Boyd Alumna Takes on New Challenges for the Federal District Court
Ellie Roohani ’10 spent her first two years following graduation from the William S. Boyd School of Law working for the school itself. She served as the assistant director of the Academic Success Program.
Roohani now works as a judicial law clerk for the U.S. Federal District Court.
“My job requires me to help my judge in any way he needs. Usually, this involves legal research and writing on civil cases and drafting proposed orders for his review,” Roohani said. “In criminal cases, I help with the pretrial motions, during the trial, and any post-trial issues that arise. In short, my entire job is legal research and writing.”
Besides working for the court, she has plans to write an article for publication regarding how pleading in cases should work across the multiple levels of the court system.
“One thing I have seen a lot of during my clerkship is cases that have been removed from state court to federal court. I have noticed that because state and federal law on pleading is different since the Supreme Court’s Iqbal/Twombly decisions, this creates a particularly frustrating situation for litigants,” she said. “I am planning on writing an article about the pleading standard and the benefits of having the standards be consistent between state and federal courts.”

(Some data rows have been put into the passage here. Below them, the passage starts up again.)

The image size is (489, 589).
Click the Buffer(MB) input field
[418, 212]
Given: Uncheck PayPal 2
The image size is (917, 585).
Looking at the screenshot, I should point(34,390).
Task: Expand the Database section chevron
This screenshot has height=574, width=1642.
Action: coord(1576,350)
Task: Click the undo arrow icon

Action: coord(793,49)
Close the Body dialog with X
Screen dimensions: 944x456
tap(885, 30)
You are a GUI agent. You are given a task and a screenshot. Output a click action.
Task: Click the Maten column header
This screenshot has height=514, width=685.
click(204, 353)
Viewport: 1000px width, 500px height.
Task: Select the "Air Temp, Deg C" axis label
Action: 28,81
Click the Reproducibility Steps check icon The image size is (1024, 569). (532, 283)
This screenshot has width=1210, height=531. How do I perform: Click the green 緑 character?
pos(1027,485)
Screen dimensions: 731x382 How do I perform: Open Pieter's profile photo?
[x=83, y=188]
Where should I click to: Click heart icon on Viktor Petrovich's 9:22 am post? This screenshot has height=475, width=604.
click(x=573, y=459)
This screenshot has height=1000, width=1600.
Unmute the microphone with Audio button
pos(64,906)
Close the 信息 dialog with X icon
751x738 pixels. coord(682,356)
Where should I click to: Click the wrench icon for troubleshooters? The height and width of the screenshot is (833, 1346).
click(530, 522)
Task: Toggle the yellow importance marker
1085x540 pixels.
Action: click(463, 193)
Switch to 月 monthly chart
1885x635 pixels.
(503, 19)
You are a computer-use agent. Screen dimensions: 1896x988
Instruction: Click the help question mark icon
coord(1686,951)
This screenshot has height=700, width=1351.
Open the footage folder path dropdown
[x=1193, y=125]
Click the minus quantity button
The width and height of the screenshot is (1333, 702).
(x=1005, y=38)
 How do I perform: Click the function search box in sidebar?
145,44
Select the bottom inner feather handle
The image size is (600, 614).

Roohani said that her life experiences shortly after completing her undergraduate degree helped her decide to enter law school.
“While I was working for two years between undergrad and law school, I was involved in a program that students from all disciplines (science, humanities, etc.) participated in to discuss global issues,” she said. “I also traveled to China during this time to teach English to children and adults. Through these two experiences, I found myself drawn to social justice issues and had a deep desire to make systemic changes in the way that justice was administered.”
After graduation, she decided to work for Boyd primarily because of its ability to foster a strong legal community in Nevada.
“Boyd is incredible. I was so blessed to be able to spend two years at my alma mater helping students achieve their personal best. I left every single day feeling fulfilled and happy,” she said. “I felt like I was working with like-minded individuals training the next generation of legal minds. I connected with Boyd students because I was one of them. Sure, I had graduated earlier, but really I was just helping them on the same journey others helped me on. Pay it forward and all that.”
She shares one piece of advice with those interested in law school – learn about the profession before committing to it.
“Talk to as many people as you can. Realize this is not a profession where you can phone it in. You need to love reading and writing because it is what you will do all day every day,” she said. “The practice of law is not like the movies; so, sit in on a law school class, attend court with an attorney, and make it a point to learn about this profession.”